▶ _DATA PROVIDED_:
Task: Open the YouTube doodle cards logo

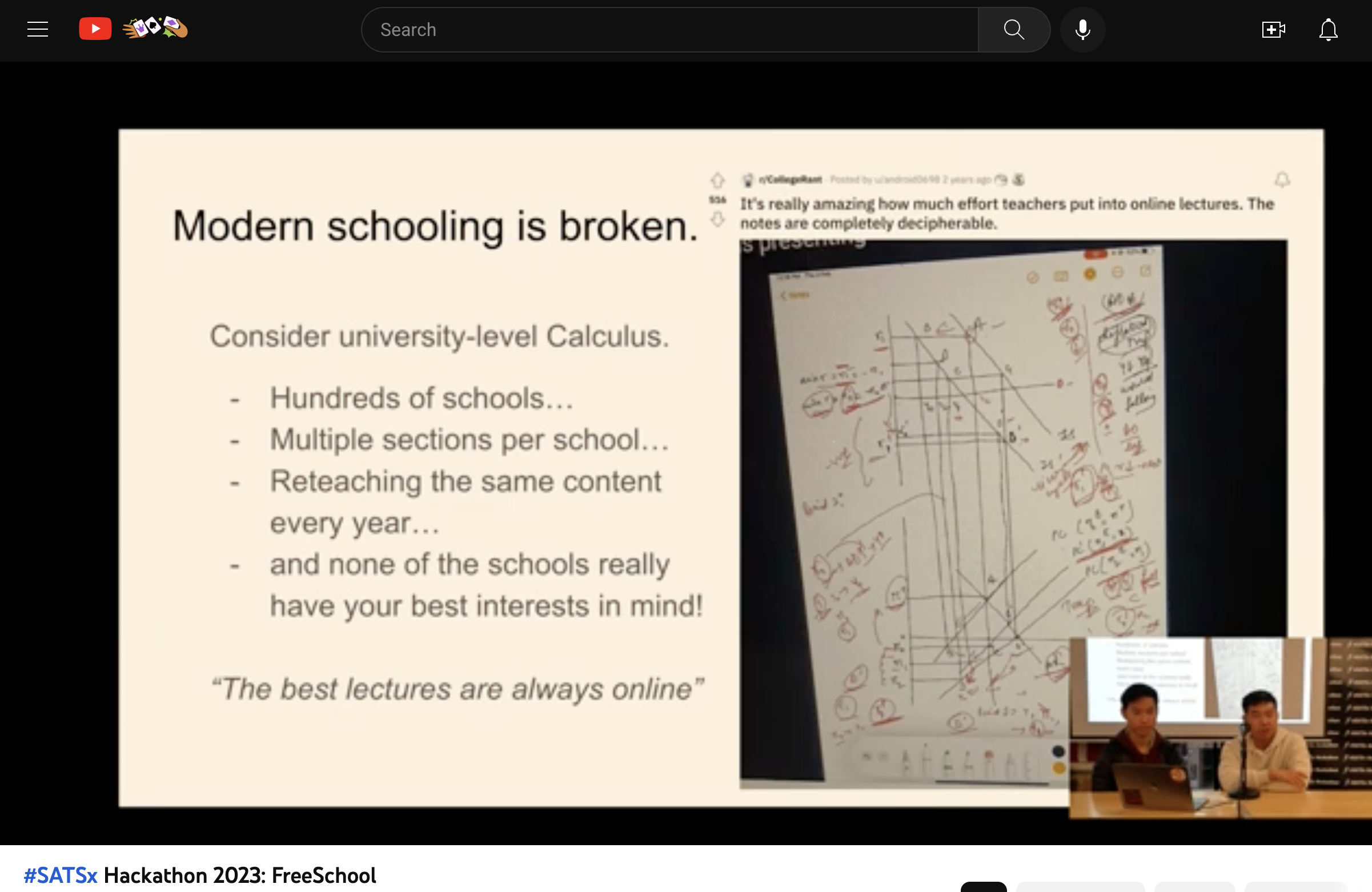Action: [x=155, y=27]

==

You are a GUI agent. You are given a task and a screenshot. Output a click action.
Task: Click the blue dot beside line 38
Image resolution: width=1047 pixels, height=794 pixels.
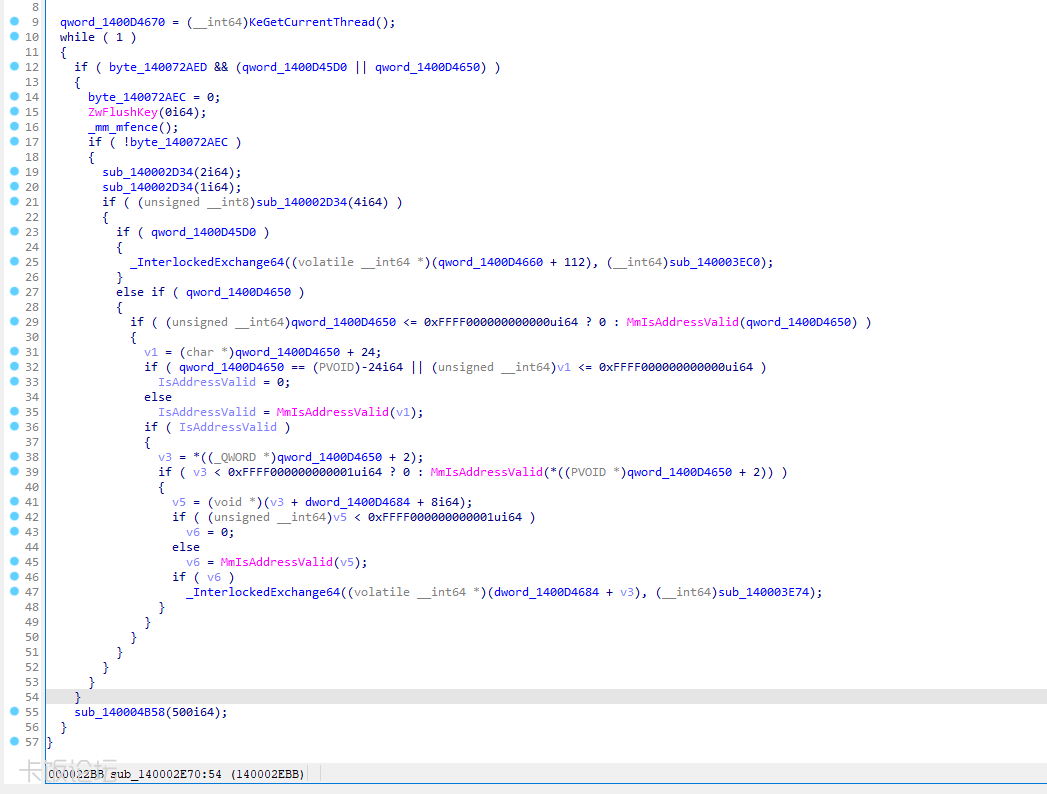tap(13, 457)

▶ _AIM_:
Rewrite the material from the line with "You are a GUI" to the line with "tap(13, 457)", replacing "blue dot" with "red marker" and changing nothing else. Leave the pictures out.

▶ _FULL ANSWER_:
You are a GUI agent. You are given a task and a screenshot. Output a click action.
Task: Click the red marker beside line 38
Image resolution: width=1047 pixels, height=794 pixels.
tap(13, 457)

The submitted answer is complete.